As I understand the method in the paper you linked, it doesn't worry much about the distinction between the value of the estimated standard deviation and the actual standard deviation of the probability distribution. It assumes that the estimated value is close enough to the actual value.
----
Your (and my ) big conceptual problem is that in the curve fitting scenario the data is assumed to be randomly generated ( to the extent that it has random deviations from a curve that gives the mean value of the data), but the output of the program talks about the parameters of the curve as if they were somehow random. It does calculations that are based on the parameters of the curve having a standard deviation, in the sense of the standard deviation of a probability distribution.

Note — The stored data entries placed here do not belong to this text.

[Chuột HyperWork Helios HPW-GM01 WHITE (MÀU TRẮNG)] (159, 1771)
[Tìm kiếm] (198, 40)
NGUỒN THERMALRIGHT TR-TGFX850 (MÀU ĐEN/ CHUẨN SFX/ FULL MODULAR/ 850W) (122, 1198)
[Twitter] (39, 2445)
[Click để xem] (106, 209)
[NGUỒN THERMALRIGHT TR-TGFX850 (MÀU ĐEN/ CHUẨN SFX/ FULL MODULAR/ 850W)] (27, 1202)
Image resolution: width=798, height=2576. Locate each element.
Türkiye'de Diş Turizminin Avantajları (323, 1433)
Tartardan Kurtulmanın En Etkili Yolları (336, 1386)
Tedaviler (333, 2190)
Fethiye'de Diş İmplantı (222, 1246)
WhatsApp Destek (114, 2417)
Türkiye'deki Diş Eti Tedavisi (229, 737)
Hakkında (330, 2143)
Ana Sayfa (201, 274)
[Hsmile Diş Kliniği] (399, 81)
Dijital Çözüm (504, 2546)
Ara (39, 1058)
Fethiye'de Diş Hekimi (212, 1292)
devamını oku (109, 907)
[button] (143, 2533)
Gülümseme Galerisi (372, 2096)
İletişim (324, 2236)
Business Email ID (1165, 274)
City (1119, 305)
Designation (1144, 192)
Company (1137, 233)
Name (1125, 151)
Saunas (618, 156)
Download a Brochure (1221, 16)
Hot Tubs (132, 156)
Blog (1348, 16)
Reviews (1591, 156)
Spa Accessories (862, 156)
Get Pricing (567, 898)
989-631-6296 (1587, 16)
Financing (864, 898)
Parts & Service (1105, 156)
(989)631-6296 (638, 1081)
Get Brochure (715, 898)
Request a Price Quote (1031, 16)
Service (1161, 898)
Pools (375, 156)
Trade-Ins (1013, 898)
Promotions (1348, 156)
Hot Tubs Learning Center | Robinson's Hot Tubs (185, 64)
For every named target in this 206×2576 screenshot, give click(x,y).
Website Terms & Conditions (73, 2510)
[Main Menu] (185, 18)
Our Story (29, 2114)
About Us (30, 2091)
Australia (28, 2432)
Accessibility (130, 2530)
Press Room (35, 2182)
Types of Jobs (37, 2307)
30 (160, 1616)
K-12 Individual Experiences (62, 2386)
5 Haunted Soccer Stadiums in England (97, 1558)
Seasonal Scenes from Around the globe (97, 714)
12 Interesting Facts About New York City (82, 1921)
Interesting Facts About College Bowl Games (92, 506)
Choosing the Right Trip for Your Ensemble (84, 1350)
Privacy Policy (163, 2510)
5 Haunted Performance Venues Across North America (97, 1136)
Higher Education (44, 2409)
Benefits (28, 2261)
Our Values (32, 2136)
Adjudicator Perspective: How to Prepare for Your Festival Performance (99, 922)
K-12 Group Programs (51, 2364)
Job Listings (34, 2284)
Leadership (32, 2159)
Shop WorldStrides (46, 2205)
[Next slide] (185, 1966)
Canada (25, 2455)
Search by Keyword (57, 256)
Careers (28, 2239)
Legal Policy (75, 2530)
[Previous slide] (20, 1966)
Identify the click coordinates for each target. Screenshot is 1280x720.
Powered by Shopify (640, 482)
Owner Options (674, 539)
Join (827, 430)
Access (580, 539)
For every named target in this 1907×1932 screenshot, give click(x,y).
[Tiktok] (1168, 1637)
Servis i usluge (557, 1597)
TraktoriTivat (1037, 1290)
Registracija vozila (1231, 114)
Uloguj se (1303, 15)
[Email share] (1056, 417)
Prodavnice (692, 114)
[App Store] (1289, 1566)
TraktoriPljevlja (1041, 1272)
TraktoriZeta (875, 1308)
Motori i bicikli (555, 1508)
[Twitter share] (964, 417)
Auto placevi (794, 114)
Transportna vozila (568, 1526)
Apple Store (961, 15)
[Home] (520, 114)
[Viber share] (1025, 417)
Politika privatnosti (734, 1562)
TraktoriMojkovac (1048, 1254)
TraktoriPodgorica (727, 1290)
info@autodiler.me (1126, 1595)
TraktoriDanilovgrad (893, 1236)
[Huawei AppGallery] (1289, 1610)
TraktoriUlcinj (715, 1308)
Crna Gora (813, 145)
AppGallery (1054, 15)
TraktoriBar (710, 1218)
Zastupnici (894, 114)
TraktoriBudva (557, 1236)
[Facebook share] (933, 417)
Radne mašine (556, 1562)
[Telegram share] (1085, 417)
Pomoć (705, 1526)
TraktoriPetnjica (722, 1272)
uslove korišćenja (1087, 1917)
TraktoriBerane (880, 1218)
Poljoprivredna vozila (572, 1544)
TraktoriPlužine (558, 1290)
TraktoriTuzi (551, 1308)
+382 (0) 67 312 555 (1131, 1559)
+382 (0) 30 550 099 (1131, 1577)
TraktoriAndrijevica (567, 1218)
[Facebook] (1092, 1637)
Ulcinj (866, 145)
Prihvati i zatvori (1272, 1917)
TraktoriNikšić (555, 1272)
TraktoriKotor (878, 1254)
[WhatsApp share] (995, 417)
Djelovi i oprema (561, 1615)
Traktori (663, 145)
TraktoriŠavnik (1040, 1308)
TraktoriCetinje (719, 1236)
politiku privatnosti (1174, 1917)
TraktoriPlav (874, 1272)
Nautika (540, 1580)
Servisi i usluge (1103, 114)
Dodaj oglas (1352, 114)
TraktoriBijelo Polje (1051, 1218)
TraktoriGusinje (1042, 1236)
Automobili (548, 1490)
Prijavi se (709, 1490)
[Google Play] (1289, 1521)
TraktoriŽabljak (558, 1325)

I haven't studied the details of what is going on. My impression is that the scenario is as a follows. We use the data to estimate the parameters of a probability distribution for the data. We assume this is the true distribution of the data. We imagine that many different samples (each consisting of n data points) are drawn from this distribution and that the curve fitting process produces a slightly different curve fit on different samples. So there is a distribution of different parameters for the curves. This way, the parameters of the curves do have random variation.
If a computer program carried out the above calculation exactly it would:
1) Use the data to estimate a probability disbribution for the data
2) Use the estimated probability distribution to compute the distribution of parameters that would occur when we fit curves to random batches of n data points.
3) Use the distributions of the parameters to state confidence intervals for the parameters.
As typical nonlinear curve fitting problems work, I think they make some simplifying assumptions. In spite of the fact that they are "nonlinear" curve fits, I think that they do calculations that assume the curve is approximated by a linear function. I don't know the technical details of that yet. They also assume that the distributions involved are normal distribiutions (which may be true "asymptotically" as we use larger and larger sample sizes). This is why I think the confidence intervals for the parameters are "asymptotic linear confidence intervals" rather than ordinary confidence intervals.
From browsing the web, it appears that the use of nonlinear curve fitting software is becoming more and more common, so the question of what these programs produce is very topical. I intend to study it more.